The classic example of the use of affinity labels for this purpose is in mapping the topography of the active site of chymotrypsin. Through the use of three different affinity labels that placed reactive groups (halomethyl ketones or phosphofluorides) on different regions of the natural substrate core, the relative positions and identity of three different amino acids could be determined. Another notable example of using affinity labeling to determine the active site of an enzyme is the work carried out by Grachev et al. which resulted in characterization of the β-subunit of the core RNA polymerase as the sub-unit responsible for phosphodiester-bond formation in the process of prokaryotic transcription.
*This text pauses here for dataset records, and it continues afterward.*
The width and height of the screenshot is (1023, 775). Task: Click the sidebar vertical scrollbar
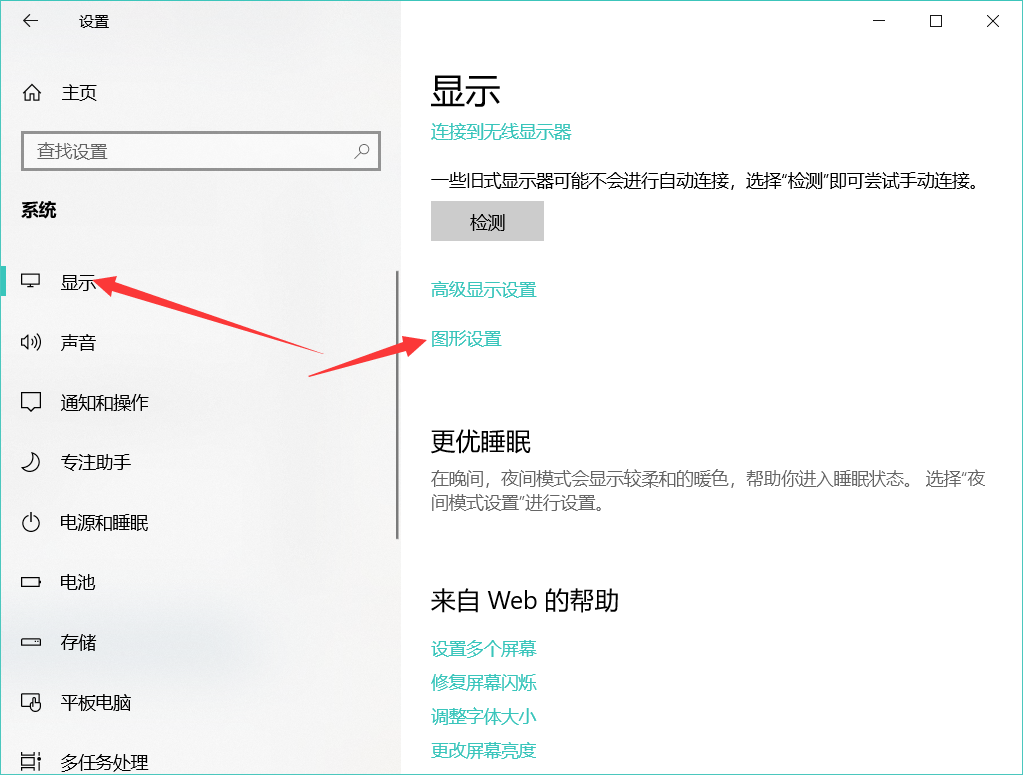(x=397, y=405)
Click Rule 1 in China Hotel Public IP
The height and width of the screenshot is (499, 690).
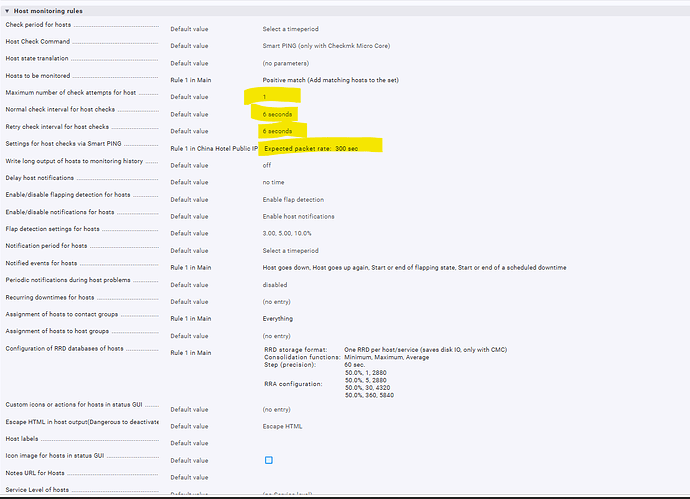click(214, 149)
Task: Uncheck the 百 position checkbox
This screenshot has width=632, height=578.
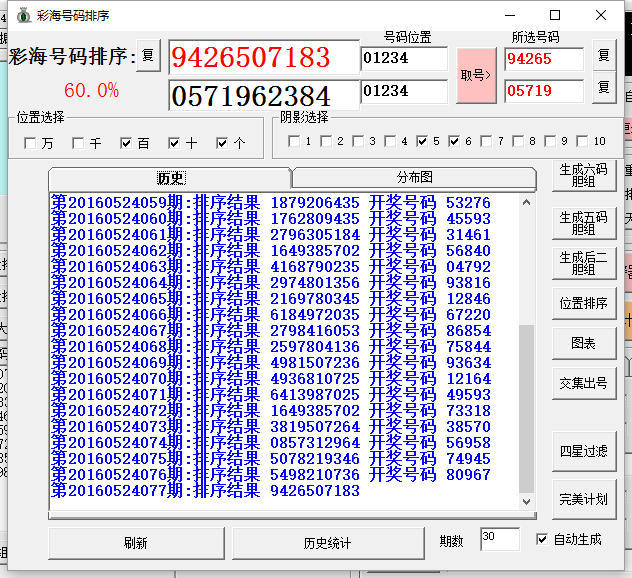Action: pyautogui.click(x=127, y=143)
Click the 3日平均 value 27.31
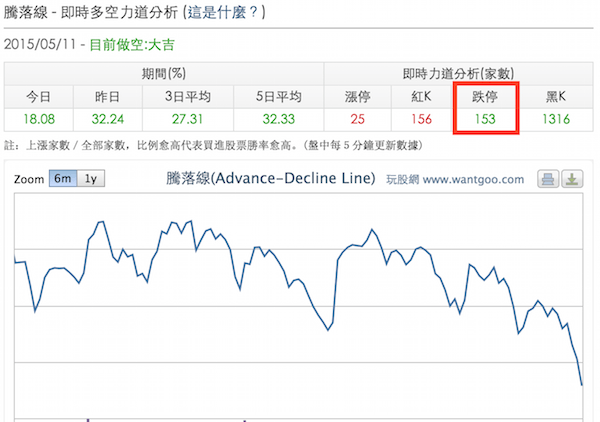600x422 pixels. 188,119
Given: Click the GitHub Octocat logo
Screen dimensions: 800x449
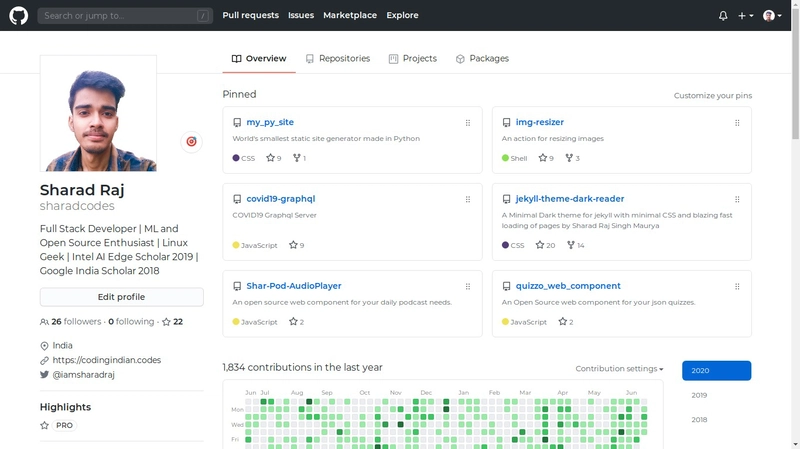Looking at the screenshot, I should [x=20, y=15].
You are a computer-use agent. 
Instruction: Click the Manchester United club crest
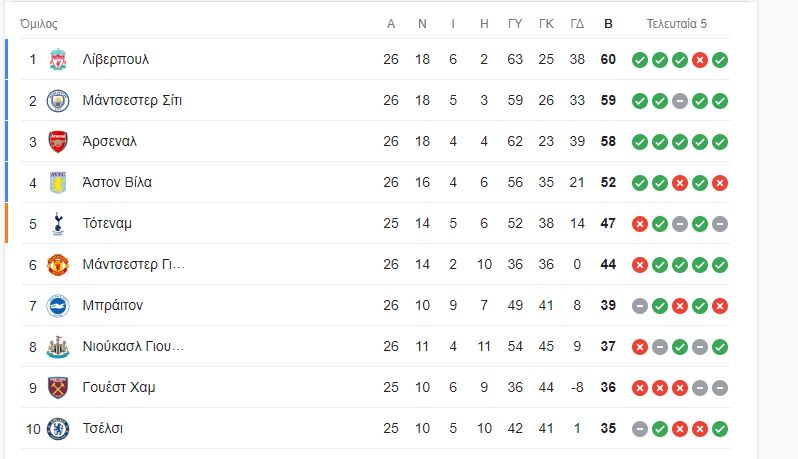pos(57,265)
=== Activity-based protein profiling (ABPP) ===
The basic unit of activity-based proteomics is the probe, which typically consists of two elements: a reactive group (RG, sometimes called a "warhead") and a tag. Additionally, some probes may contain a binding group which enhances selectivity. The reactive group usually contains a specially designed electrophile that becomes covalently-linked to a nucleophilic residue in the active site of an active enzyme. An enzyme that is inhibited or post-translationally modified will not react with an activity-based probe. The tag may be either a reporter such as a fluorophore or an affinity label such as biotin or an alkyne or azide for use with the Huisgen 1,3-dipolar cycloaddition (also known as click chemistry).